Content starts

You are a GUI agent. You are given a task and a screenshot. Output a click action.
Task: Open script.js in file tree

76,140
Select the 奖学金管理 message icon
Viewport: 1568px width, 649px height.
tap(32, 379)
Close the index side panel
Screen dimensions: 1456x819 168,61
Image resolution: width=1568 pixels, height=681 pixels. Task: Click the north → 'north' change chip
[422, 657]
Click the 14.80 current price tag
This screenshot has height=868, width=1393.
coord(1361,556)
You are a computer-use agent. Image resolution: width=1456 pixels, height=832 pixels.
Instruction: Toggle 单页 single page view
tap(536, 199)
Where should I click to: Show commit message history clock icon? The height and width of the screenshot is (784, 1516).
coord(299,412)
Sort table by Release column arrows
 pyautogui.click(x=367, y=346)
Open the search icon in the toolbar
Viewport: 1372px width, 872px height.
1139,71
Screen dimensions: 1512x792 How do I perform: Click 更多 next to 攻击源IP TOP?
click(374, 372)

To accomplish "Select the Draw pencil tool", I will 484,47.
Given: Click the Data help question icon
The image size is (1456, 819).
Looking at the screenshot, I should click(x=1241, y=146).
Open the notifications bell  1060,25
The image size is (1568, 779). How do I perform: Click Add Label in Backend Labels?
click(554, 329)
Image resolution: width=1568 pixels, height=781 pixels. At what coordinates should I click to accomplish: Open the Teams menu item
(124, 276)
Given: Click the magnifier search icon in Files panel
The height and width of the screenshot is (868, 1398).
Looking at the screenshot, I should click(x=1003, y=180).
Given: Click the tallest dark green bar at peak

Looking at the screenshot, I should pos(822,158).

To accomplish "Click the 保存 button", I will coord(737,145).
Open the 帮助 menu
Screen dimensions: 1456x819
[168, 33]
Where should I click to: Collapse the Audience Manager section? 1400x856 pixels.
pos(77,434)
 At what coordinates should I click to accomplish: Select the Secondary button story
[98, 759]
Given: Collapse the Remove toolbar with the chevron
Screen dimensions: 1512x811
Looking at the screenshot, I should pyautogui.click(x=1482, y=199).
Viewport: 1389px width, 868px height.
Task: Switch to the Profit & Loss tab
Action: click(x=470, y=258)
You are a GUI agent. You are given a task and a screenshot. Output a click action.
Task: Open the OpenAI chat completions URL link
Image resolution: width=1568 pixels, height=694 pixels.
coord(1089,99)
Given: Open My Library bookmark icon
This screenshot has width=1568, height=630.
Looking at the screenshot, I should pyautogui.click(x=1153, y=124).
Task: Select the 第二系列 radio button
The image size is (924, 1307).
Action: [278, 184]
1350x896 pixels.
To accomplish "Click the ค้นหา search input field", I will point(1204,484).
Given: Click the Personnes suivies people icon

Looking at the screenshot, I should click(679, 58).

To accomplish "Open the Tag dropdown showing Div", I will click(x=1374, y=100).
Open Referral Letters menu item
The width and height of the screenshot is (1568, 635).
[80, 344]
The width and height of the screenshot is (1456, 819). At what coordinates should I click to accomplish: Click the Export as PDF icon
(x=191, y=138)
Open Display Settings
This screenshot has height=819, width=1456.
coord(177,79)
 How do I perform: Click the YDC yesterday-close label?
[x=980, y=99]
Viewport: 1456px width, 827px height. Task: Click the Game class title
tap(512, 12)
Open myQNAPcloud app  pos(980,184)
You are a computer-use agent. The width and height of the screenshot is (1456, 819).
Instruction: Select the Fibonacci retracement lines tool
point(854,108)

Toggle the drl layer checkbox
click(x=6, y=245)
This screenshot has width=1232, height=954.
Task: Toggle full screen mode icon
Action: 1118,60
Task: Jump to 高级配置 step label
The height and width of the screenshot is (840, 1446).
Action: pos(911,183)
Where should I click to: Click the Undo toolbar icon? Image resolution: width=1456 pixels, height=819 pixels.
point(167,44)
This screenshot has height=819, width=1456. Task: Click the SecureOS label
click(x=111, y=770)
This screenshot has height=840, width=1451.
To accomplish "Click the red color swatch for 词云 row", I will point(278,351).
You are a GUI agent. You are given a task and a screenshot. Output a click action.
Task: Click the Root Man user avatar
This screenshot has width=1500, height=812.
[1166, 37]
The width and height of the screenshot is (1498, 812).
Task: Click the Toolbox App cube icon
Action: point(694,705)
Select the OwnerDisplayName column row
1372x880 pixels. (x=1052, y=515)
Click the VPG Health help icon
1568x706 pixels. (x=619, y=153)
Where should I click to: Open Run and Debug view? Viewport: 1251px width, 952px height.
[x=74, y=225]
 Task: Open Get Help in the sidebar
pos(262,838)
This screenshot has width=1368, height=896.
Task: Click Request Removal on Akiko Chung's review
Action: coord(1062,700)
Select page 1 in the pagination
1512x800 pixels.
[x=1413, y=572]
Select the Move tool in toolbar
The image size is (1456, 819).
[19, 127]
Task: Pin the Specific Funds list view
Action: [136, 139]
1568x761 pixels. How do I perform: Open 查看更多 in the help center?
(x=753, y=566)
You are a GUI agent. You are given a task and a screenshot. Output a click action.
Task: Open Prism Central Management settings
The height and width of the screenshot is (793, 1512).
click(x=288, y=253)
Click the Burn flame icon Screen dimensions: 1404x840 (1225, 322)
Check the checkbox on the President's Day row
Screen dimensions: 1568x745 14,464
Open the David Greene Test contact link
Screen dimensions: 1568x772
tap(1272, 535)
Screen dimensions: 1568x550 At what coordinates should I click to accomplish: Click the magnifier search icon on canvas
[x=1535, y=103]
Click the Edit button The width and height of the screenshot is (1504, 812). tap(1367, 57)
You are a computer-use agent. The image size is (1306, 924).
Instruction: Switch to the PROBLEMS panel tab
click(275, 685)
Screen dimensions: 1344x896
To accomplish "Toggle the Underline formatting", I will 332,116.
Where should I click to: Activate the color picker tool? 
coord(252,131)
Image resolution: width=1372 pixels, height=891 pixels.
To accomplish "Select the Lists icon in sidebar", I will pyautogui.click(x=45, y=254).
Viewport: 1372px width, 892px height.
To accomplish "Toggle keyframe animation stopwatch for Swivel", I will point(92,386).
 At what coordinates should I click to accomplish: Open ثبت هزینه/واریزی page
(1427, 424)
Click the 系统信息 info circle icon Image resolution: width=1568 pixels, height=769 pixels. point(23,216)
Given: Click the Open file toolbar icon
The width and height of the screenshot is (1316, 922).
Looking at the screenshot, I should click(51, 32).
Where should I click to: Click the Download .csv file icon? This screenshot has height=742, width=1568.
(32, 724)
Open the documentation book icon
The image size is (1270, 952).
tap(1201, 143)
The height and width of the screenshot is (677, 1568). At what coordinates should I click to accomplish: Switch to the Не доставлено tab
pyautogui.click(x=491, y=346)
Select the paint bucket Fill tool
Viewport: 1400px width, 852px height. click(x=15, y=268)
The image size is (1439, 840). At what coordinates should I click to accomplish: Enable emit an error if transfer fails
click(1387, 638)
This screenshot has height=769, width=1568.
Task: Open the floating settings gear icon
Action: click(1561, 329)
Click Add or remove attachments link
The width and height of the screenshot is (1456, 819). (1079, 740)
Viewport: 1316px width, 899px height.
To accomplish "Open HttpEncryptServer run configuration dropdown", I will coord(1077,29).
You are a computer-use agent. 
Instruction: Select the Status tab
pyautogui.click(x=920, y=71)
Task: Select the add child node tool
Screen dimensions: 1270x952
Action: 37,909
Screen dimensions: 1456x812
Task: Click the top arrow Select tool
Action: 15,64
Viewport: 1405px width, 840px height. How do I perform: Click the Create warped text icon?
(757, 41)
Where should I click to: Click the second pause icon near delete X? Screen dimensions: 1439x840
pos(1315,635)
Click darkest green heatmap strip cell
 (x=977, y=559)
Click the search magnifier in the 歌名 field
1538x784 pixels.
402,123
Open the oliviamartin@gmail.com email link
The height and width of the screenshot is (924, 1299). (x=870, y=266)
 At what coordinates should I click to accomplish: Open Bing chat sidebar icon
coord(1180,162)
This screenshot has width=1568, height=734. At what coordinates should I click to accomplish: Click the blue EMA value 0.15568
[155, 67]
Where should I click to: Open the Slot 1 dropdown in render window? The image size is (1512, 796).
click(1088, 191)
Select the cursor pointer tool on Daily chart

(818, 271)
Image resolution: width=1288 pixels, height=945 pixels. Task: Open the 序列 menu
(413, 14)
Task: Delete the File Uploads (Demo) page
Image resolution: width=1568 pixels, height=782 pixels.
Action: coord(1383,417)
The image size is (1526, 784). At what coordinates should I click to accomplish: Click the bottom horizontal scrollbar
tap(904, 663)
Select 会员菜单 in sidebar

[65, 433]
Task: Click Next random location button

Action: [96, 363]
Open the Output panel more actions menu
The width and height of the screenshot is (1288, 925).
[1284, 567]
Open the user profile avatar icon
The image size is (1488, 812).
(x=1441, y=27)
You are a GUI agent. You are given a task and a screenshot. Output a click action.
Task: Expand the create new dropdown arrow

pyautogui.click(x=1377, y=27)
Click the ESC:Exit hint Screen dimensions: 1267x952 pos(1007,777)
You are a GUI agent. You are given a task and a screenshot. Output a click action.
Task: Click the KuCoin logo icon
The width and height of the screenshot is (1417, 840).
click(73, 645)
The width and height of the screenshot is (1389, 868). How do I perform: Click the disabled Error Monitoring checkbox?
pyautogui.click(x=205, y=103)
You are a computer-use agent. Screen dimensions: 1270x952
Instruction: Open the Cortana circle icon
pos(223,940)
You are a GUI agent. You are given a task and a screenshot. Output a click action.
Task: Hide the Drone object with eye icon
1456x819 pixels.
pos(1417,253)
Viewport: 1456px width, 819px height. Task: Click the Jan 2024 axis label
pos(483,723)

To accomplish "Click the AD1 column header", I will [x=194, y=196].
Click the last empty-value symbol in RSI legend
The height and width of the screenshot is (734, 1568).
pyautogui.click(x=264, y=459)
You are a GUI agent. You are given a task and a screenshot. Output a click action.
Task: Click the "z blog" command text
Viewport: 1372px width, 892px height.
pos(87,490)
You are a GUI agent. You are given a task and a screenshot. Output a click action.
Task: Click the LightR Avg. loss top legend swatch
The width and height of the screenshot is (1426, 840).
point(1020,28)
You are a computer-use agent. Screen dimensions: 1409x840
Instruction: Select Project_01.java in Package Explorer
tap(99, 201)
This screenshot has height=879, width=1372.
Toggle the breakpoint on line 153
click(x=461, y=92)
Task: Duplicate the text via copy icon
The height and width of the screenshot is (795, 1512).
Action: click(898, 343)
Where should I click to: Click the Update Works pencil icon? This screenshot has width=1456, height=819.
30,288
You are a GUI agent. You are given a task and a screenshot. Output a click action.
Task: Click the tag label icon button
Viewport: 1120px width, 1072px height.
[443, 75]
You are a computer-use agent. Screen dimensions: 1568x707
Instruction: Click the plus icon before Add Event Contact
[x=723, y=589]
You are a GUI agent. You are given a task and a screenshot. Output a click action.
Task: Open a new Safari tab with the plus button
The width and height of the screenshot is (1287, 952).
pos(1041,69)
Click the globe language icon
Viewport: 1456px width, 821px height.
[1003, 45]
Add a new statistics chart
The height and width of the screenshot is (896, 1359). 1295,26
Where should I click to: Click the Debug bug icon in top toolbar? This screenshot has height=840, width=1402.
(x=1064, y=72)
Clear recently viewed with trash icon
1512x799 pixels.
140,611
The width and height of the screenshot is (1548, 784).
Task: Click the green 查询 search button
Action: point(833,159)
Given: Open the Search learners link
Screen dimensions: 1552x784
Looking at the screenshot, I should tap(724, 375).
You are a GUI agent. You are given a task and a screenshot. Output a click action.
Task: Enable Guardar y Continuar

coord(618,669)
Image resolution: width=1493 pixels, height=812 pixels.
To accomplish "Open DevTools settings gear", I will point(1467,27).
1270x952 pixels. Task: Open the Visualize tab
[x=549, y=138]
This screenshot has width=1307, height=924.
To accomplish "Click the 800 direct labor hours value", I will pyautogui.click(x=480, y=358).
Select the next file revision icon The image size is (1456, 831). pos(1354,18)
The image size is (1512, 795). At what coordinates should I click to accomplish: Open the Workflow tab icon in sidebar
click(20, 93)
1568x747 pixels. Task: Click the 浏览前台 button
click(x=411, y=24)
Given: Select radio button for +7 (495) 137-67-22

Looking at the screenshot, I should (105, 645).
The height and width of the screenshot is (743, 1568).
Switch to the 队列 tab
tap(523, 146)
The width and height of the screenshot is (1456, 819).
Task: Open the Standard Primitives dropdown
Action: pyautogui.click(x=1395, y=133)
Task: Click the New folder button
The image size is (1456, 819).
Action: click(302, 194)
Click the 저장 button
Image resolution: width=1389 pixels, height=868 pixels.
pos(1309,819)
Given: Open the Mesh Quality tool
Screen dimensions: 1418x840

Content ends

> _WORK REQUIRED_:
Please give back exactly the lines of this listing beginning at the line with "Where should I click to: Collapse" and ending with the line with "Open myQNAPcloud app", both included, and nothing else.

> _WRITTEN SOLUTION_:
Where should I click to: Collapse the Audience Manager section? 1400x856 pixels.
pos(77,434)
 At what coordinates should I click to accomplish: Select the Secondary button story
[98, 759]
Given: Collapse the Remove toolbar with the chevron
Screen dimensions: 1512x811
Looking at the screenshot, I should pyautogui.click(x=1482, y=199).
Viewport: 1389px width, 868px height.
Task: Switch to the Profit & Loss tab
Action: click(x=470, y=258)
You are a GUI agent. You are given a task and a screenshot. Output a click action.
Task: Open the OpenAI chat completions URL link
Image resolution: width=1568 pixels, height=694 pixels.
coord(1089,99)
Given: Open My Library bookmark icon
This screenshot has width=1568, height=630.
Looking at the screenshot, I should pyautogui.click(x=1153, y=124).
Task: Select the 第二系列 radio button
The image size is (924, 1307).
Action: [278, 184]
1350x896 pixels.
To accomplish "Click the ค้นหา search input field", I will point(1204,484).
Given: Click the Personnes suivies people icon

Looking at the screenshot, I should click(679, 58).

To accomplish "Open the Tag dropdown showing Div", I will click(x=1374, y=100).
Open Referral Letters menu item
The width and height of the screenshot is (1568, 635).
[80, 344]
The width and height of the screenshot is (1456, 819). At what coordinates should I click to accomplish: Click the Export as PDF icon
(x=191, y=138)
Open Display Settings
This screenshot has height=819, width=1456.
coord(177,79)
 How do I perform: Click the YDC yesterday-close label?
[x=980, y=99]
Viewport: 1456px width, 827px height. Task: Click the Game class title
tap(512, 12)
Open myQNAPcloud app  pos(980,184)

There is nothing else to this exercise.